SOURCE TEXT>
[start]

# Copyright (c) 2025, NVIDIA CORPORATION.
# SPDX-License-Identifier: BSD-3-Clause
from typing import Any, Dict, List, Literal, Optional, Union
from megatron.energon.dataset_config import load_config
from megatron.energon.deprecation import warn_deprecated
from megatron.energon.edataclass import edataclass
from megatron.energon.epathlib import EPath
from megatron.energon.flavors.webdataset.metadata import check_dataset_info_present
from megatron.energon.flavors.webdataset.structs import DatasetSubset
from megatron.energon.metadataset.dataset_loader import DatasetLoader
from megatron.energon.metadataset.loader_interface import (
DatasetBlendMode,
DatasetLoaderInterface,
LoadedDatasetList,
TraversedDatasetReference,
)
from megatron.energon.worker import WorkerConfig
@edataclass
class DatasetReference:
path: Union[str, EPath]
split_part: Optional[str] = None
# Note: subflavor is only for legacy compatibility.
subflavor: Optional[str] = None
subflavors: Optional[Dict[str, Any]] = None
shuffle_over_epochs_multiplier: Optional[int] = 1
dataset_config: Optional[str] = None
split_config: Optional[str] = None
weight: float = 1.0
_dataset: Optional[DatasetLoaderInterface] = None
def __post_init__(self):
if self.subflavor is not None:
warn_deprecated(
"subflavor is deprecated, use subflavors instead. This will be removed in a future release."
)
if self.subflavors is None:
self.subflavors = {"__subflavor__": self.subflavor}
elif "__subflavor__" not in self.subflavors:
self.subflavors = {"__subflavor__": self.subflavor, **(self.subflavors or {})}
self.subflavor = None
def _resolve_path(self, mds_path: Optional[EPath]) -> EPath:
assert mds_path is not None
if not isinstance(self.path, EPath):
self.path = mds_path.parent / self.path
return self.path
def _load_nested_metadataset(self) -> DatasetLoaderInterface:
assert isinstance(self.path, EPath)
assert self.dataset_config is None, "Must not set dataset_config"
assert self.split_config is None, "Must not set split_config"
return load_config(
self.path,
default_type=Metadataset,
default_kwargs=dict(path=self.path),
)
def _merge_traversed_subflavors(
self, inherited_subflavors: Optional[Dict[str, Any]]
) -> Dict[str, Any]:
"""Merge this reference's subflavors with the inherited traversal subflavors.
The merge order mirrors `get_datasets(...)`: this reference contributes the base mapping,
and inherited outer-hierarchy subflavors override on key conflicts.

[end]

TASKS AND EXERCISES>
A – Quote the dataset reference code above word for word, everything from "from megatron.energon.worker import" down to "for legacy compatibility.".
B – Continue the Python code for the DatasetReference class from the point where it stops.

EXTRACTED ENTRIES>
[start]

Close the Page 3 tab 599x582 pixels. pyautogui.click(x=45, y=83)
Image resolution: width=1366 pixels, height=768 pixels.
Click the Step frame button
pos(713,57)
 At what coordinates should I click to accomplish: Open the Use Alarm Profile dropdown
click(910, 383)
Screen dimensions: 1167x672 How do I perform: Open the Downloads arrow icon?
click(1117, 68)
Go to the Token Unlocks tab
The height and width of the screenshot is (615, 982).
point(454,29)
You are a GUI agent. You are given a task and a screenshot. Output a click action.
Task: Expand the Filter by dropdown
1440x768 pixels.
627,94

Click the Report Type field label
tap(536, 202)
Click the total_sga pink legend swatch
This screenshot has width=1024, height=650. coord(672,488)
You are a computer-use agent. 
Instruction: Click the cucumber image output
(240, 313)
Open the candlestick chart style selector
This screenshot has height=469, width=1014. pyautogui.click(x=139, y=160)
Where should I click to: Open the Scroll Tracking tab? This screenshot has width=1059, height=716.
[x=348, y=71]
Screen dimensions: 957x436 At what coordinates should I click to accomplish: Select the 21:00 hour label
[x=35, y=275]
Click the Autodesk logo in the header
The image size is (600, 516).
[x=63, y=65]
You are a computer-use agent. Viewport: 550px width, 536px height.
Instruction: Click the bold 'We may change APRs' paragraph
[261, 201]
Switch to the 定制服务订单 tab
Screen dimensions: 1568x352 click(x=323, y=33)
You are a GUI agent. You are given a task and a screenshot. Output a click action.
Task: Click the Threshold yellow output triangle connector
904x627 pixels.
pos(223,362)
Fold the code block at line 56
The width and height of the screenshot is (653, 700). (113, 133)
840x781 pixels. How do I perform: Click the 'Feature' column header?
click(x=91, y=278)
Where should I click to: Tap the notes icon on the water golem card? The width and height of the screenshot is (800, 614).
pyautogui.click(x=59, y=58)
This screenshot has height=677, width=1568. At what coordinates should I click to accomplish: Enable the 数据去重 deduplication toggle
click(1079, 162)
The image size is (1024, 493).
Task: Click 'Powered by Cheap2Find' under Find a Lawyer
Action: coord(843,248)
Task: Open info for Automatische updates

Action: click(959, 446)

[end]

THE REPLIES>
A –
from megatron.energon.worker import WorkerConfig
@edataclass
class DatasetReference:
path: Union[str, EPath]
split_part: Optional[str] = None
# Note: subflavor is only for legacy compatibility.

B –
Args:
inherited_subflavors: Effective subflavors accumulated from outer metadataset
references during traversal.
Returns:
The effective subflavor mapping for this reference, after applying outer-overrides-inner
merge semantics.
"""
if self.subflavors is not None:
return {**self.subflavors, **(inherited_subflavors or {})}
return dict(inherited_subflavors or {})
def post_initialize(self, mds_path: Optional[EPath] = None):
self._resolve_path(mds_path)
if self.path.is_file():
self._dataset = self._load_nested_metadataset()
self._dataset.post_initialize()
elif check_dataset_info_present(self.path):
self._dataset = DatasetLoader(
path=self.path,
split_config=self.split_config,
dataset_config=self.dataset_config,
)
self._dataset.post_initialize()
else:
raise FileNotFoundError(self.path)
def traverse(
self,
mds_path: Optional[EPath] = None,
*,
split_part: Union[Literal["train", "val", "test"], str],
_subflavors: Optional[Dict[str, Any]] = None,
) -> List[TraversedDatasetReference]:
"""Traverse this V1 dataset reference into flattened leaf references.
Args:
mds_path: Parent metadataset path used internally to resolve relative dataset and
auxiliary paths. Must be set for nested references and inner traversal nodes;
use None only for top-level metadatasets.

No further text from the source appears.